Alternatively, in cases like e-commerce, if there’s a problem processing a specific form of payment, a circuit breaker could temporarily disable that form of payment in order to avoid needing to completely disable checkout. It might temporarily affect sales, but it would minimize the amount of lost sales by ensuring the other payment methods stay available.

4. Lower Risk for Migrations & Maintenance Mode

Sometimes when making large changes to the user-facing portion of a web application, some level of downtime is borderline inevitable. But what if the API interface could still work even if the web interface is in maintenance mode? It's not ideal, but it sure beats taking the whole application offline.

if Flipper.enabled?(:ui_maintenance)
  # Present a helpful message about the web interface maintenance,
  #   and clarify that other API and other requests are unaffected.
else
  # Handle the request like normal. 
end

Circuit breaker flags can also help with planned maintenance, migrations, or upgrades. They can provide a way to disable individual features during maintenance while leaving other functionality unaffected.
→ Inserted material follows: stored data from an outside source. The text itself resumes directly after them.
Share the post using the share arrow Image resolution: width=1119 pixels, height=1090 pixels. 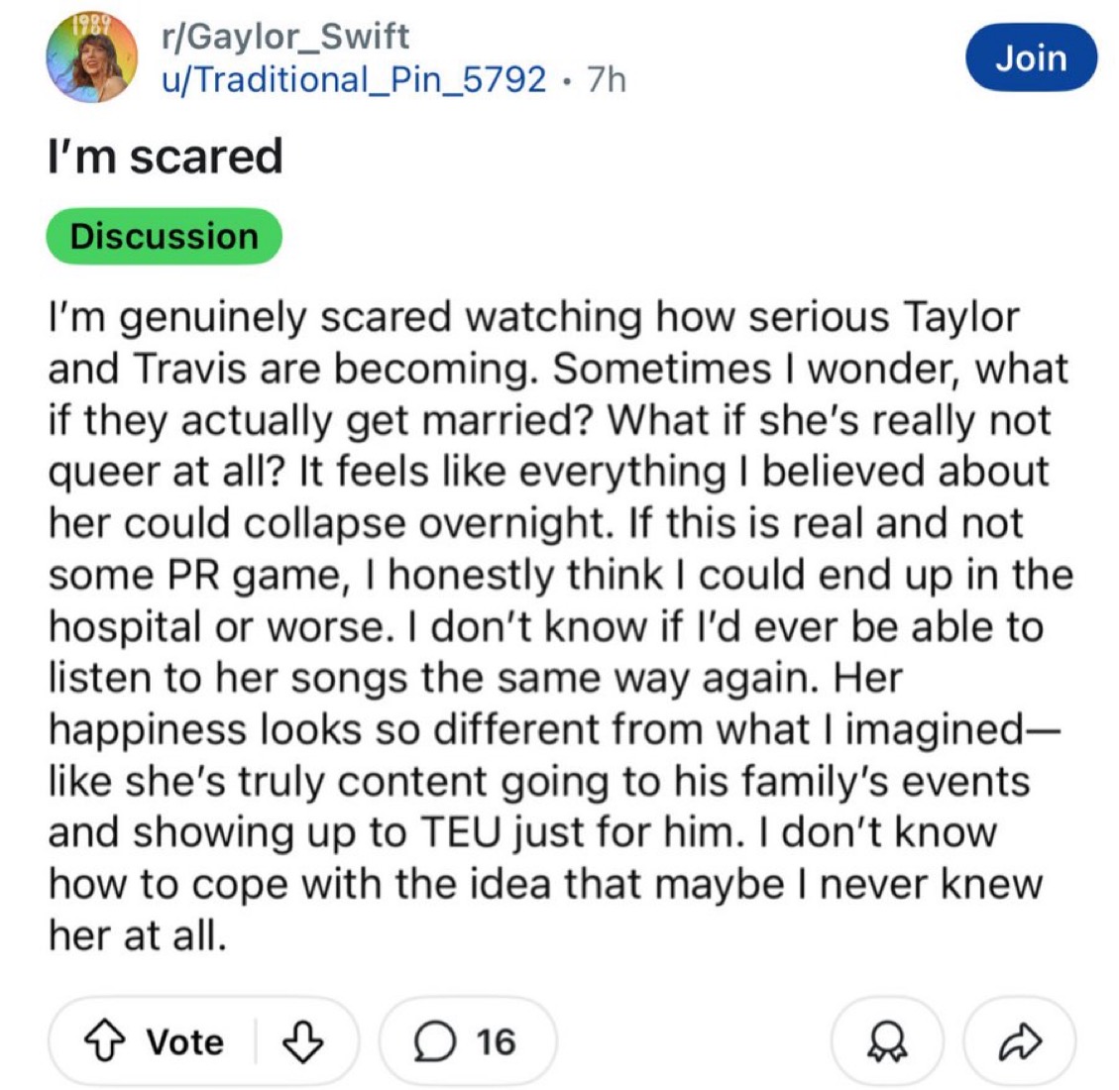click(1020, 1040)
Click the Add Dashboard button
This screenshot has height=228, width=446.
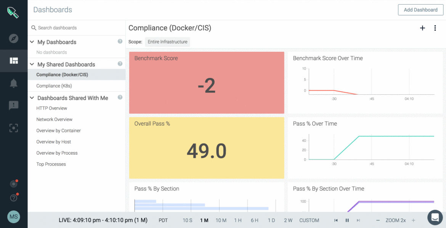[420, 10]
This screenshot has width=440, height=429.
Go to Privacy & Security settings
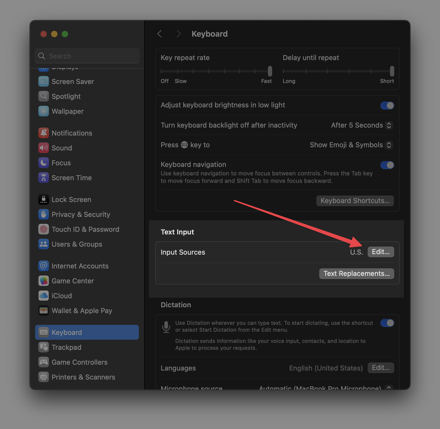(x=81, y=214)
For example, if you're making significant updates to your search indexing, you can temporarily disable the search interface while the rest of the application can still be fully usable. So instead of fielding endless support questions or taking your application offline, you can temporarily turn off search while leaving everything else unaffected.
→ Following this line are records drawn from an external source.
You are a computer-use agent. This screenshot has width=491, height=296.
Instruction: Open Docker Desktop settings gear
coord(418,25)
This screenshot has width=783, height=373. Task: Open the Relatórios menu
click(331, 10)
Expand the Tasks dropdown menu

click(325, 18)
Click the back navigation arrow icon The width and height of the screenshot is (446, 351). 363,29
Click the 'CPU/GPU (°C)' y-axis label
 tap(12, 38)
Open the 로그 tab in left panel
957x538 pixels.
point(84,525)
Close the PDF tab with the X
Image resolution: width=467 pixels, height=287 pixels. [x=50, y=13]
if Flipper.enabled?(:search, current_user)
  # Enable Search UI in Views
else
  # Disable Search UI in Views & Show Maintenance Message
end

Similarly, during a database upgrade, a circuit breaker could be used to temporarily disable writes so that all of the data is still available to read, and end users are only partially inconvenienced instead of completely inconvenienced.

5. Protect Services from Bots and Spammers

Another common use for circuit breakers is protecting public-facing web forms like registration or support. At the simplest level, the forms can be completely disabled until the attack subsides. Or, in the case of contact forms, the form could automatically be replaced with an email address or social media handles so legitimate users still have options for support.
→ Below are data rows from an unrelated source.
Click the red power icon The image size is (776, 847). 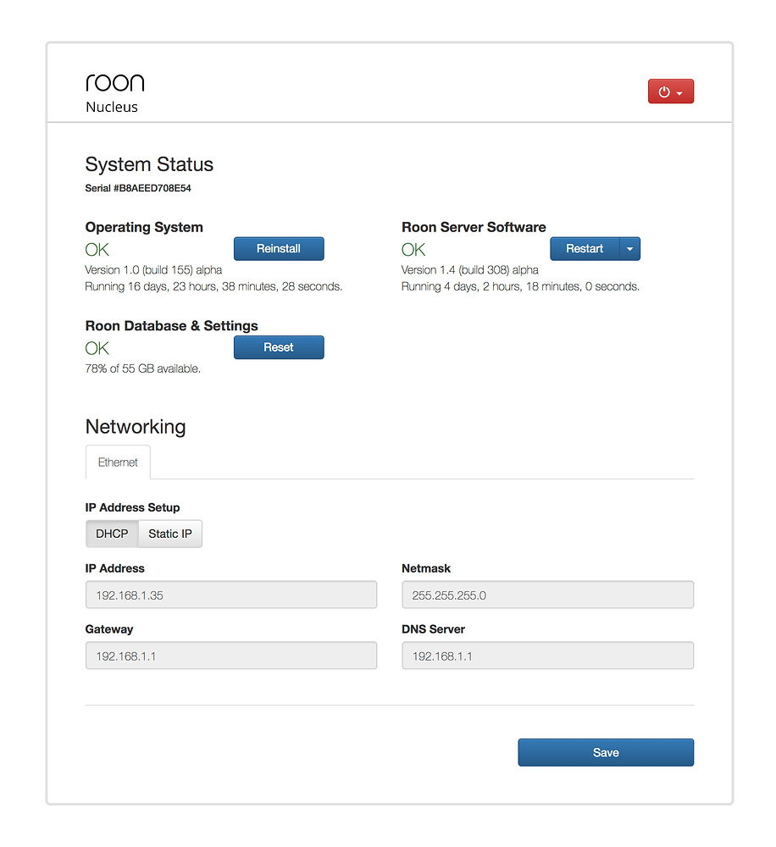pyautogui.click(x=663, y=91)
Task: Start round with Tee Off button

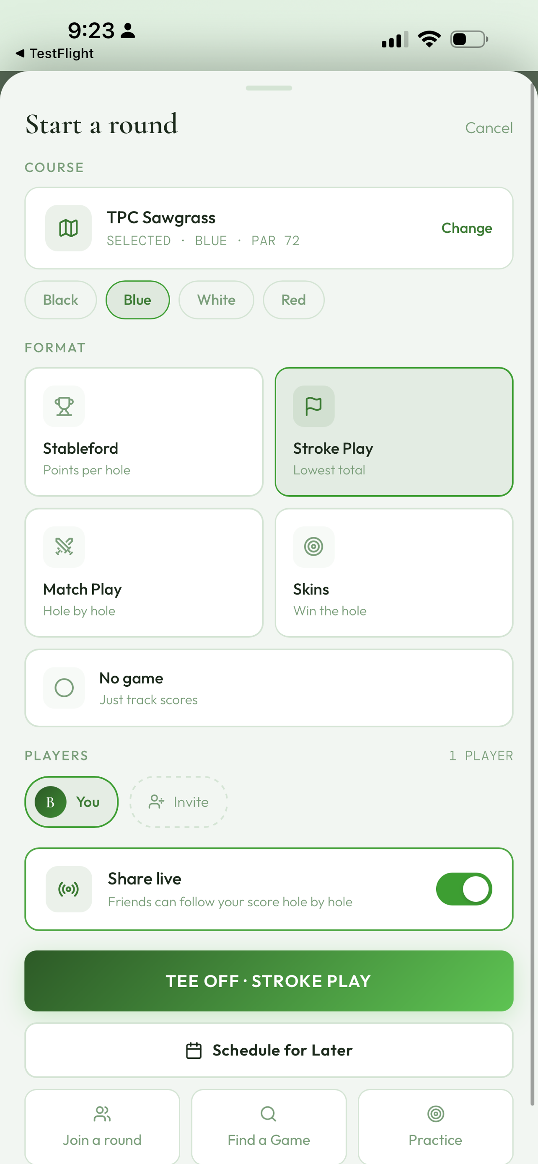Action: (x=269, y=981)
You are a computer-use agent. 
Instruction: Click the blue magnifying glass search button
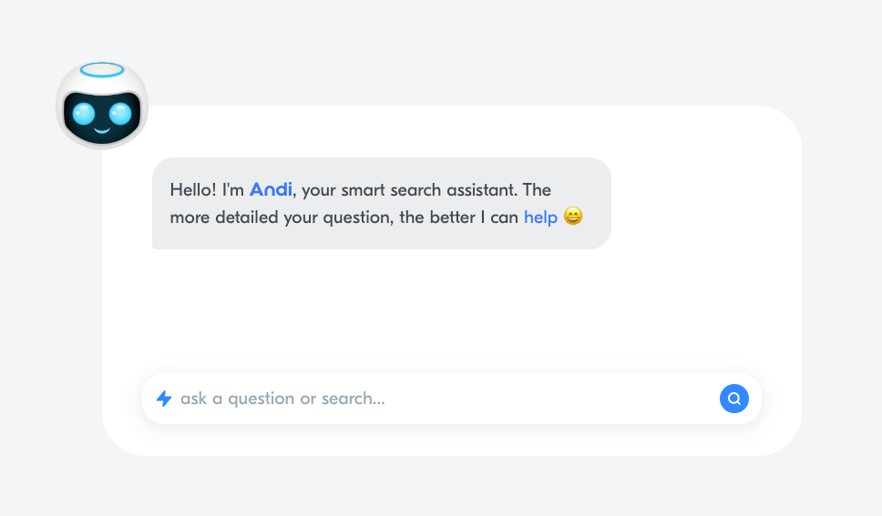click(x=734, y=399)
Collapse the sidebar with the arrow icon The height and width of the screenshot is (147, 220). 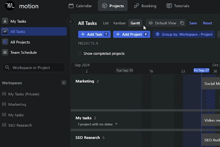pos(70,22)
<% if Flipper.enabled?(:registration) %>
  # Show the Form
<% else %>
  # Hide the Form and Display a Message
<% end %>

Alternatively, if a registration form is being hammered and creating junk accounts, instead of fully disabling the form, a circuit breaker could enable more draconian additional verification steps during the attack in order to stem the tide while still letting legitimate traffic through—albeit at a slightly increased level of hassle.

<% if Flipper.enabled?(:registration) %>
  # Show the Form  
<% elsif Flipper.enabled?(:registration_protection) %>
  # Require additional verification steps
<% else %>
  # Hide the Form and Display a Message
<% end %>

Fully-disabling registration or public forms temporarily is certainly an option of last resort, but in some cases, it's the only thing that works when playing cat-and-mouse with bots or spammers. Even if it's only used to disable registration long enough to implement better spam controls, it can help. It's never any fun to try and manage a batch of spam while also trying to fix the underlying problem at the same time.

Thinking Bigger

We don't want a hammer and nail problem where everything we see looks like an opportunity to use feature flags, but we have endless scenarios where judicious feature flags can play a significant role. Circuit breakers provide a powerful way to help keep a large application running for the vast majority of users while minimizing the inconvenience to a subset of users.

And being able to enable and disable those features from mobile devices can be the key between hours of review and cleanup or hitting pause to buy time to fix the problem. Better to briefly disable one feature than let a problem spiral out of control until it brings down the entire application.